[PROBLEM REQUIREMENTS] Lines in the listing below that contain the string "width" are to be found and copied.

[DATASET RECORDS]
------------------------

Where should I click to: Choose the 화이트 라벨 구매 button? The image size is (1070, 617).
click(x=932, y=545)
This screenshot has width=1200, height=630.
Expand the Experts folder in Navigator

------------------------

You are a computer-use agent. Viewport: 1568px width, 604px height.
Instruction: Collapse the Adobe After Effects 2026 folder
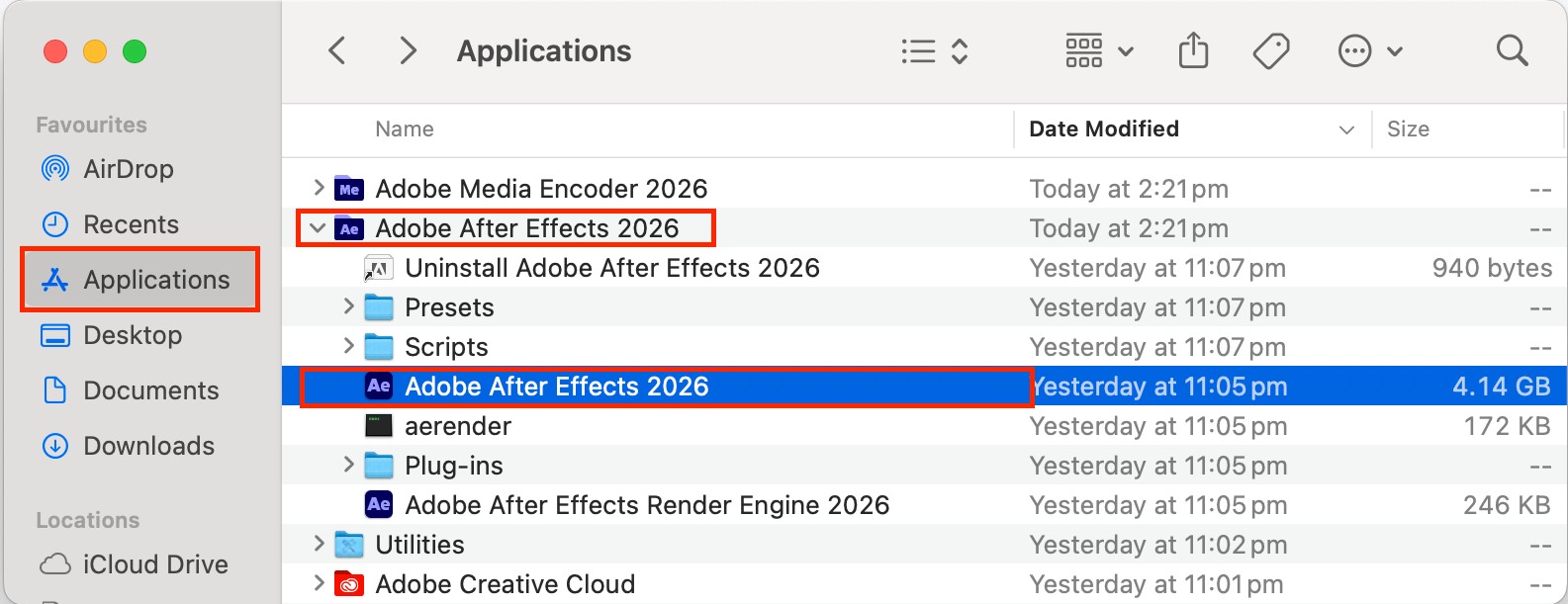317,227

------------------------

[PROBLEM SOLUTION]
This screenshot has width=1200, height=630.
You are a computer-use agent. Viewport: 1568px width, 604px height.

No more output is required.